Keith looked at her also, but he did not say anything.
The way he slapped his saddle back upon Redcloud and cinched it, and saddled Rex, was a pretty exhibition of precision and speed, learned in roundup camps. Kelly watched him grimly.
“I knowed you wasn’t as swift as yuh knew how ‘t be, a while back,” he commented. “I’ve got this t’ say fur you two: You’re a little the toughest proposition I ever run up ag’inst—and I’ve been up ag’inst it good and plenty.”
“Thanks,” Keith said cheerfully. “You’d better take Rex now and go ahead, Miss Lansell. I’ll take that gun and look after this fellow. Get up, Kelly.”
“What are you going to do with him?”
Kelly got unsteadily upon his feet. Beatrice looked at him, and then at Keith. She asked a question.
“March him home, and send him in to the nearest sheriff.” Keith was businesslike, and his tone was crisp.
Beatrice’s eyes turned again to Kelly. He did not whine, or beg, or even curse. He stood looking straight before him, at something only his memory could see, and in his face was weariness, and a deep loneliness, and a certain, grim despair. There was an ugly bruise where the rock had struck, but the rest of his face was drawn and white.
“If you do that,” cried Beatrice, in a voice hardly more than a fierce whisper, “I shall hate you always. You are not a man-hunter. Let him stay here, and take his chance in the hills.”
Keith was not a hard man to persuade into being merciful. “It’s easy enough to say yes, Miss Lansell. I always was chicken-hearted when a fellow seemed down on his luck. You can stay here, Kelly—I don’t want you, anyway.” He laughed boyishly and irresponsibly, for he felt that Kelly had done him a service that day.

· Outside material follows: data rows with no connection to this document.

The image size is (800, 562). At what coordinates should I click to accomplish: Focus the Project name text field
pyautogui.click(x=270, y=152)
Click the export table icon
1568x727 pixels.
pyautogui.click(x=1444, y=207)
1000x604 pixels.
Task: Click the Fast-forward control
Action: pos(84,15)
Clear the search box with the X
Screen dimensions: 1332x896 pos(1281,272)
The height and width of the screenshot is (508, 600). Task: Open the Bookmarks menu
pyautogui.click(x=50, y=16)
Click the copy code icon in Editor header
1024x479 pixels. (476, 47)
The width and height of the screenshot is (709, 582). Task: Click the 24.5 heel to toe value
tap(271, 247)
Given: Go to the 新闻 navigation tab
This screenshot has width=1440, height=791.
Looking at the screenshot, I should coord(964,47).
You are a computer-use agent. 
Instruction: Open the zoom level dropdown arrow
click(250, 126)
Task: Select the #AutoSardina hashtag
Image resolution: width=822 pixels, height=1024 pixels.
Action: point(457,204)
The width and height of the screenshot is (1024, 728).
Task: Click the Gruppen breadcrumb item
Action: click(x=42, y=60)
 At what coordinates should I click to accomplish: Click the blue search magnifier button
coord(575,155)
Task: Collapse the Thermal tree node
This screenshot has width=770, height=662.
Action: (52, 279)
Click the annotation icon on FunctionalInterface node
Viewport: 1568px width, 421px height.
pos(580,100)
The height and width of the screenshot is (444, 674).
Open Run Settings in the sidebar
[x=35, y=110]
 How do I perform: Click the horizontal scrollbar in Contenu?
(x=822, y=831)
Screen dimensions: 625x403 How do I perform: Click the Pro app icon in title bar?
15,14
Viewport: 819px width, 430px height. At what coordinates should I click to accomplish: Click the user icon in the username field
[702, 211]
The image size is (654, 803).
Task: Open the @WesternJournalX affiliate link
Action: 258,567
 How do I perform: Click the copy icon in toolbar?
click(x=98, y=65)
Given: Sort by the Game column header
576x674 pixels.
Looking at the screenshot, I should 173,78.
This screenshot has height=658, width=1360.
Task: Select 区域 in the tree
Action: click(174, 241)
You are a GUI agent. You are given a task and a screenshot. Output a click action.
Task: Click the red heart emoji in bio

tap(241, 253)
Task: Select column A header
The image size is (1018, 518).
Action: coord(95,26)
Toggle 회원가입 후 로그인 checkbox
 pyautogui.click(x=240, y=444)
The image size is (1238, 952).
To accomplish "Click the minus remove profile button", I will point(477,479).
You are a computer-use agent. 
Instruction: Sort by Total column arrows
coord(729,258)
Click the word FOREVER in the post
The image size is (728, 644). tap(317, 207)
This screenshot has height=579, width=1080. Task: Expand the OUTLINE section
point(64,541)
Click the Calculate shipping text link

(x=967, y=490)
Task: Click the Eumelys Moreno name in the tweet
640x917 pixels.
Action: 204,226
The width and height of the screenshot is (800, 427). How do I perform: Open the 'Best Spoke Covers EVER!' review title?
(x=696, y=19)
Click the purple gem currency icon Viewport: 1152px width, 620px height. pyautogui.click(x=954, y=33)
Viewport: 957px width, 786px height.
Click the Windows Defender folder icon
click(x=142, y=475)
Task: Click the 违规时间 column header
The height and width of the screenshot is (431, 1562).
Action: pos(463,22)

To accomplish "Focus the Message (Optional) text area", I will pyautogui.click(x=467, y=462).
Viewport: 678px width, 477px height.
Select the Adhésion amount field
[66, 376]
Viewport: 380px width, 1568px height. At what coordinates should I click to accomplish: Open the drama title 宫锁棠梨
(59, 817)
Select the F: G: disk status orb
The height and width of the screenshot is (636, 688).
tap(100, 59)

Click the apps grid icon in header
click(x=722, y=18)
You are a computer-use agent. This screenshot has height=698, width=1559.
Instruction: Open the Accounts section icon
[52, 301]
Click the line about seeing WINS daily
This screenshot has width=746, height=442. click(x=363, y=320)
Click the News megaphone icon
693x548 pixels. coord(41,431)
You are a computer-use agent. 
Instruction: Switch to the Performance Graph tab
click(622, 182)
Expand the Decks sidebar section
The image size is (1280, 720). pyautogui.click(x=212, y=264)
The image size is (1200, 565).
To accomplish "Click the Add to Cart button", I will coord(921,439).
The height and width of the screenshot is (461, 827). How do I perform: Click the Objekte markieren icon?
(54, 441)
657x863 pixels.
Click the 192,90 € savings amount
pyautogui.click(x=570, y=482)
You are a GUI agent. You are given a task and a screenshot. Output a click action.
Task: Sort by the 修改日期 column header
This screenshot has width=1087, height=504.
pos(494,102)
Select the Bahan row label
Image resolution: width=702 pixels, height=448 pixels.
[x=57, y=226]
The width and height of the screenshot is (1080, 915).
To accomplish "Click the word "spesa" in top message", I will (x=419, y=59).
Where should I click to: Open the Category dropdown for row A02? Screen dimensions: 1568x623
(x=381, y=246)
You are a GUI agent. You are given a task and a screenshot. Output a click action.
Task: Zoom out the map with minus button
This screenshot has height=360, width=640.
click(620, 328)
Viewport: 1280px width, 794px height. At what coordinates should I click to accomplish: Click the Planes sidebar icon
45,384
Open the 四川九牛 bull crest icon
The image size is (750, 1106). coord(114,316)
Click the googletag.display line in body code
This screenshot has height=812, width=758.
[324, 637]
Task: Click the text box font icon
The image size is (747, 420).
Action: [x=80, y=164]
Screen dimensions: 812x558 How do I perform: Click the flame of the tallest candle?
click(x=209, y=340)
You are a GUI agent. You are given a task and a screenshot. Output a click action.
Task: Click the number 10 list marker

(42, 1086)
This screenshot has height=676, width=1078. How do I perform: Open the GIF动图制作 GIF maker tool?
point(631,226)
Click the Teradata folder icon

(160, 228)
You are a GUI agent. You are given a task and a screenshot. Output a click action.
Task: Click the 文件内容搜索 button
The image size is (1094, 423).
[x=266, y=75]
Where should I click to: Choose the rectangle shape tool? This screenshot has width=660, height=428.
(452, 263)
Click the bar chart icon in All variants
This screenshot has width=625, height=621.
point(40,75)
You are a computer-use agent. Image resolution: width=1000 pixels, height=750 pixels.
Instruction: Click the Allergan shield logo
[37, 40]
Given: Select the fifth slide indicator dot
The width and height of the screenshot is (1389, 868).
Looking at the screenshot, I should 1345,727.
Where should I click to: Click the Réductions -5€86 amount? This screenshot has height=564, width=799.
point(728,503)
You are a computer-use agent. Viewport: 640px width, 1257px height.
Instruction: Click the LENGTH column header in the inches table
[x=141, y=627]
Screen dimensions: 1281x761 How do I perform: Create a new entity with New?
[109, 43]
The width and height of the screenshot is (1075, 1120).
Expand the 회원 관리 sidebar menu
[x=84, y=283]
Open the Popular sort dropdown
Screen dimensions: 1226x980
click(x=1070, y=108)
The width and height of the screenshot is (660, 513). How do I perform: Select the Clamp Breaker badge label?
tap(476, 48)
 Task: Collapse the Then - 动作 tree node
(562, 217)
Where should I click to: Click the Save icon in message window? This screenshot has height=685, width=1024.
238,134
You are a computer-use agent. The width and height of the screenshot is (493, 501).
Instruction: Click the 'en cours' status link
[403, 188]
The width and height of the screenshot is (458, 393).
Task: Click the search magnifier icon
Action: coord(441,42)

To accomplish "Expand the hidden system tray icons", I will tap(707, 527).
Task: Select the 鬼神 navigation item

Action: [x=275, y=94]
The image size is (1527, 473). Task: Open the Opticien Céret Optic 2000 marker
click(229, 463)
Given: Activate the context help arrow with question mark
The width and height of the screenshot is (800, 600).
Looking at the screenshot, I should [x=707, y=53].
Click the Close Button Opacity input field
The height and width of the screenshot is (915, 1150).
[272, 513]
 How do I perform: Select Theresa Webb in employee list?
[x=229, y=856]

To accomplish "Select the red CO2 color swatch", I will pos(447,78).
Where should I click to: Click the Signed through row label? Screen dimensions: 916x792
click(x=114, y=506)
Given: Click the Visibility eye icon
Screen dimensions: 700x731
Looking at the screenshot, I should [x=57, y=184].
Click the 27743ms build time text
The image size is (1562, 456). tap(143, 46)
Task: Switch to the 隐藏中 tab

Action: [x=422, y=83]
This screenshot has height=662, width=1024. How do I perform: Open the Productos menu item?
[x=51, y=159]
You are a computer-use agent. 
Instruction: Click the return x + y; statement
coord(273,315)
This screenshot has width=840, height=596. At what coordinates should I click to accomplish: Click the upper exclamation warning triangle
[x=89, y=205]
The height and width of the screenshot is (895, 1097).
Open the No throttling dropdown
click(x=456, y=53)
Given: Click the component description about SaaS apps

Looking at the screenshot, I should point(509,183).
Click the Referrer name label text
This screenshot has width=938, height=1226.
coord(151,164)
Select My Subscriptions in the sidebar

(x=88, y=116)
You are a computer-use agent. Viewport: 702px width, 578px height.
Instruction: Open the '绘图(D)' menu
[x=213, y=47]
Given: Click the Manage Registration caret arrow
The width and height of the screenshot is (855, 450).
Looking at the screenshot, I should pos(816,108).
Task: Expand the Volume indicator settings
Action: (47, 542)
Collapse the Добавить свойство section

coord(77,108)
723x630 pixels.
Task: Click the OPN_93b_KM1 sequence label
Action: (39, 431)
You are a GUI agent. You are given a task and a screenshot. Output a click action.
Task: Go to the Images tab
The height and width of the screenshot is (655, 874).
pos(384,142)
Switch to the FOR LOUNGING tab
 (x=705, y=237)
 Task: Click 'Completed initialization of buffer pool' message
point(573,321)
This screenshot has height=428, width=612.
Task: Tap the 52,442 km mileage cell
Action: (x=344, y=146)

Beatrice flashed him a smile that went to his head and made him dizzy, and took up Rex’s bridle rein. She hesitated, looked doubtfully at Kelly, who stood waiting stoically, and turned to her saddle. She untied a bundle and went quickly over to him.
“You—I don’t want my lunch, after all. I’m going home now. I—I want you to take it, please. There are some sandwiches—with veal loaf, that Looey Sam makes deliciously—and some cake. I—I wish it was more. I know you’ll like the veal loaf.”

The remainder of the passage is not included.